** Ausgewählter Text **
○ ○ ○

Dienstag, 25. November 2014

Seinen eigenen Weg gehen

Liebe Leser,

ich habe schon etwas länger keinen Artikel mehr verfasst, möchte aber nun wieder regelmäßiger schreiben. In der letzten Zeit ist mal wieder so einiges passiert und über das ein oder andere möchte ich mit euch in den nächsten Artikeln auch gerne diskutieren. Unter anderem wird es um die Wissenschaft und ihre Ziele gesehen, sowie aber auch um die Ästhetik von Dingen und nicht zu letzt um ein Thema, dem ich mich heute schon mal mit ein paar Gedanken widmen möchte.

Die Gesellschaft umgibt uns jeden Tag, hat Erwartungen an uns und wir glauben diesen Erwartungen folge leisten zu müssen. Gerade in den letzten Tagen und Wochen mache ich mir um diesen Punkt sehr viele Gedanken. Ich studiere nun gut mehr als ein Jahr modernes Japan und Philosophie und bin auch eigentlich sehr zufrieden mit meinem Studiengang. Es gibt jedoch auch ein paar Dinge, die mich stören und die mich zum nachdenken bringen.



Ich erinnere mich noch sehr gut an die Einführungsveranstaltung für die Erstsemester an der ich als Schülerstudent teilgenommen habe. Dort gab es eine Rede von einer Frau, die erzählt hat, dass man sich als Student etwas trauen solle und selbst denken solle ganz im Sinne von Kant. Sie sagte, dass man die Professoren hinterfragen solle und ihnen nicht alles leichtfertig glauben solle. Auch von einem Physikprofessor habe ich diese Worte gehört und ich muss sagen, dass mir die Idee sehr gut gefallen hat. Ich hatte das Gefühl, dass ich meine eigenen Gedanken entwickeln kann und diese dann mit den Professoren diskutieren kann und diese daran interessiert sind der Wahrheit, wie auch immer diese auch aussehen mag, ein Stückchen näher zu kommen.

○ ○ ○

** Angezeigtes Material **
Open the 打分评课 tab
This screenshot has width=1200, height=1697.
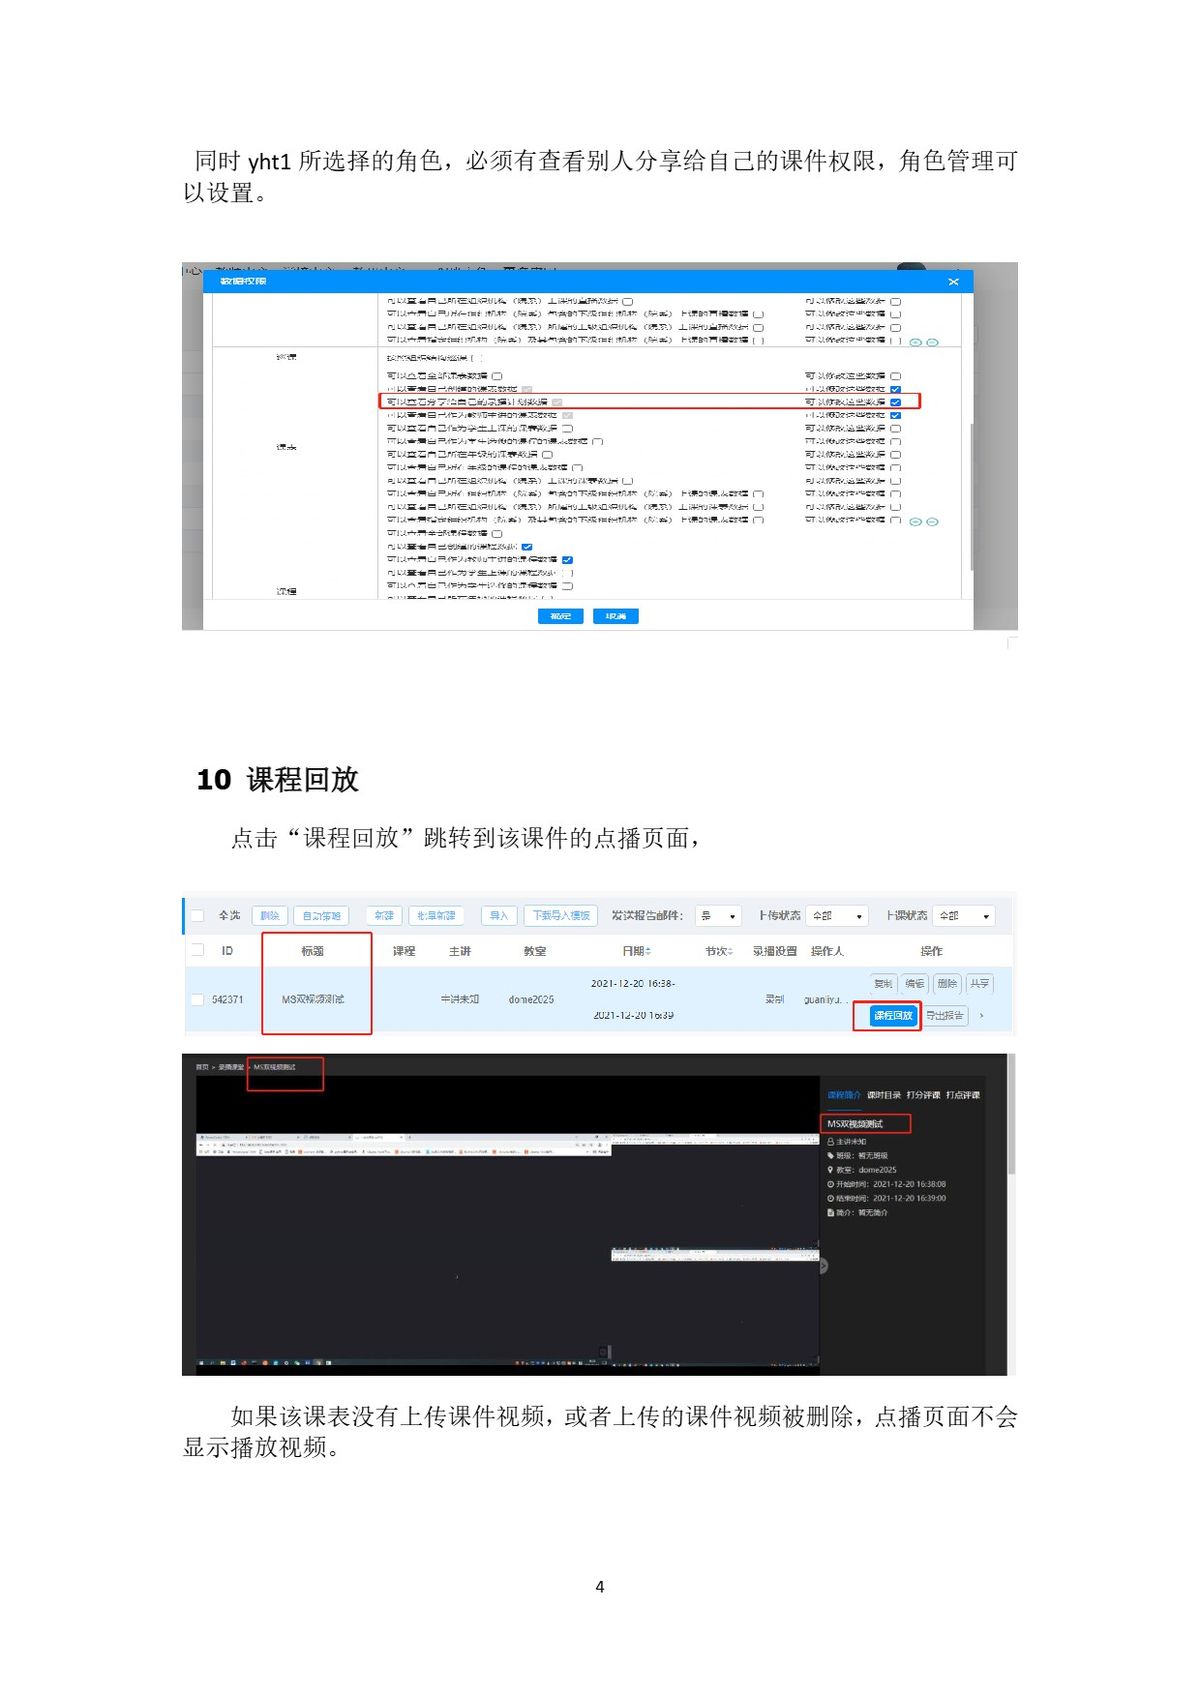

○ ○ ○

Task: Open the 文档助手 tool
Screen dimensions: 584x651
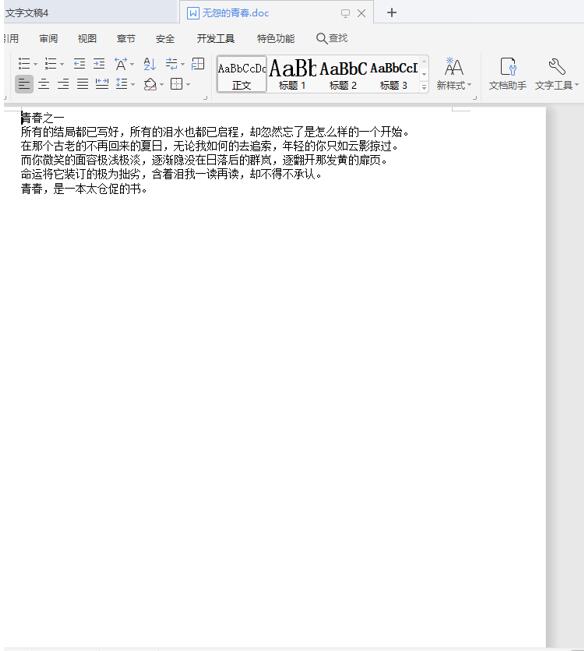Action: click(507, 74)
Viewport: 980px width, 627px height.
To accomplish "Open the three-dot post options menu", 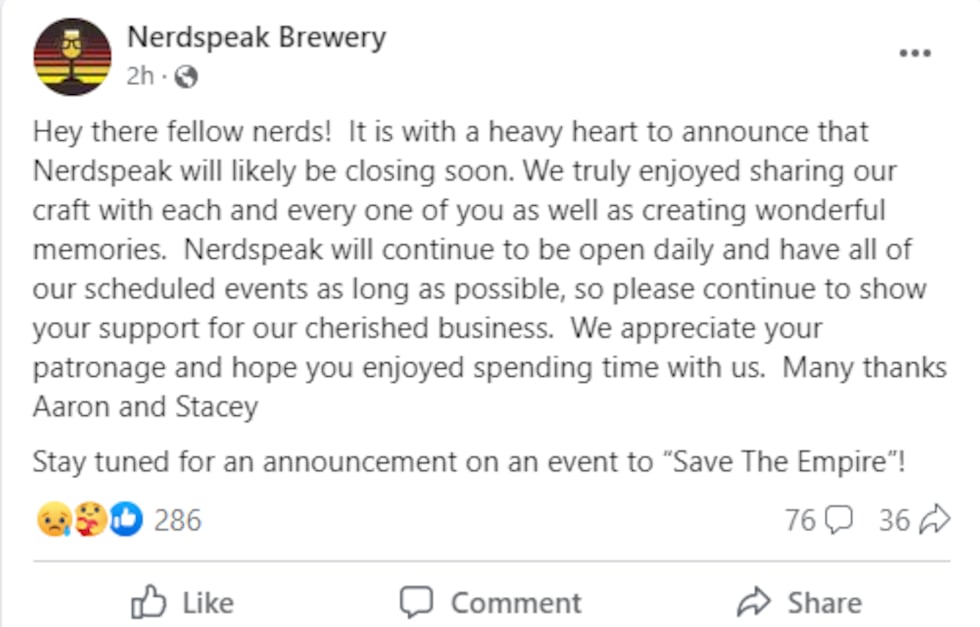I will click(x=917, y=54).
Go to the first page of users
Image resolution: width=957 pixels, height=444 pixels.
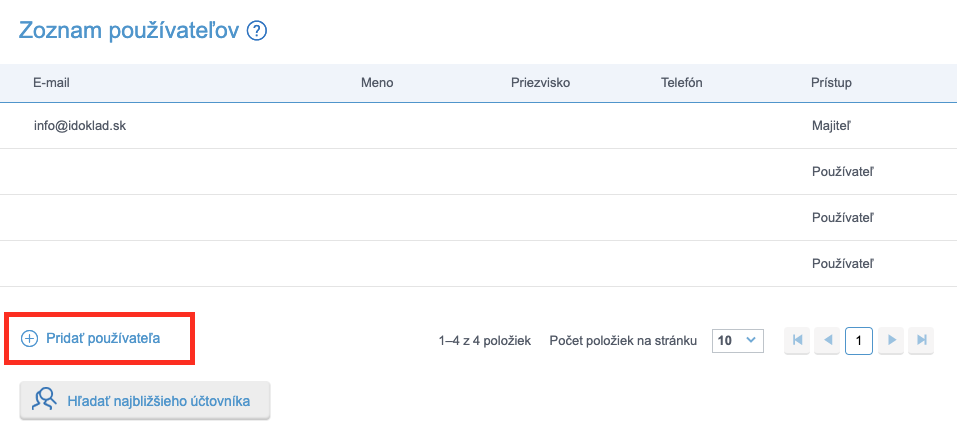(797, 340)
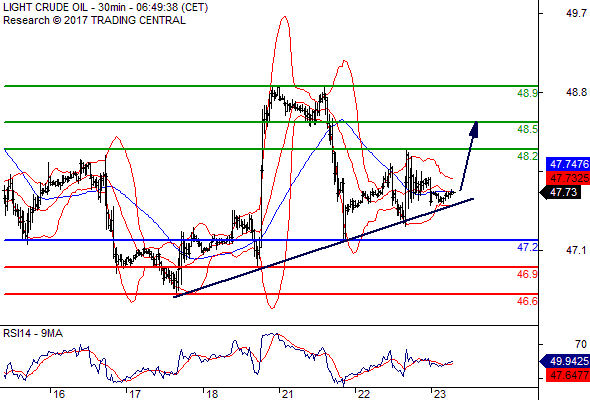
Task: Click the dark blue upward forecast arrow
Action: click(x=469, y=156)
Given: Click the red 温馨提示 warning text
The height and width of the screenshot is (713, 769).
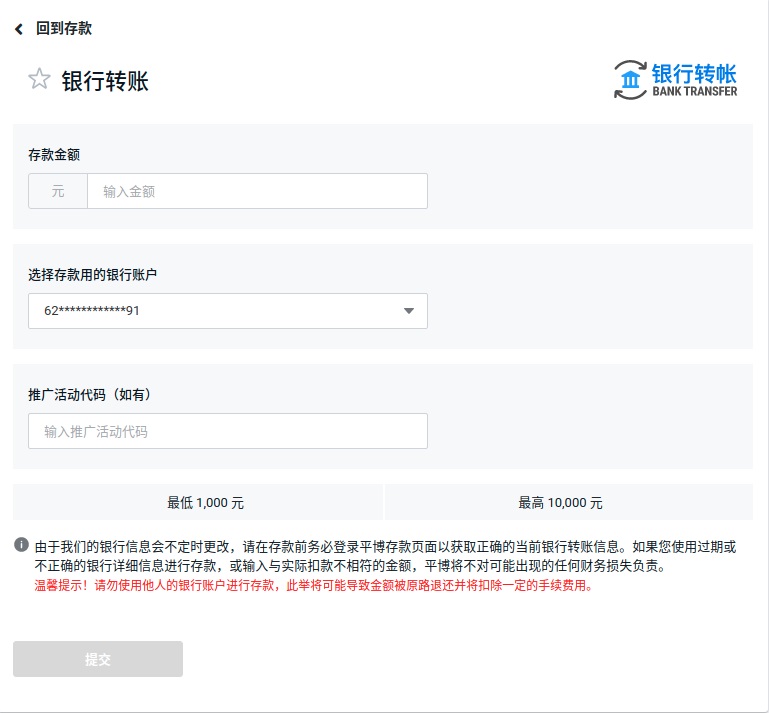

○ ○ ○

** Aufgabenliste **
1/ Gib aus dem ausgewählten Text eine Stelle wortgetreu wieder: Fang bei den Worten „Seinen eigenen Weg“ an und hör nach „Gedanken widmen möchte.“ auf.
2/ Welche Fächer studiert die schreibende Person laut dem ausgewählten Text?
Die Zeilen spielen hierfür keine Rolle.

** Lösungen **
1/
Seinen eigenen Weg gehen

Liebe Leser,

ich habe schon etwas länger keinen Artikel mehr verfasst, möchte aber nun wieder regelmäßiger schreiben. In der letzten Zeit ist mal wieder so einiges passiert und über das ein oder andere möchte ich mit euch in den nächsten Artikeln auch gerne diskutieren. Unter anderem wird es um die Wissenschaft und ihre Ziele gesehen, sowie aber auch um die Ästhetik von Dingen und nicht zu letzt um ein Thema, dem ich mich heute schon mal mit ein paar Gedanken widmen möchte.

2/ Modernes Japan und Philosophie.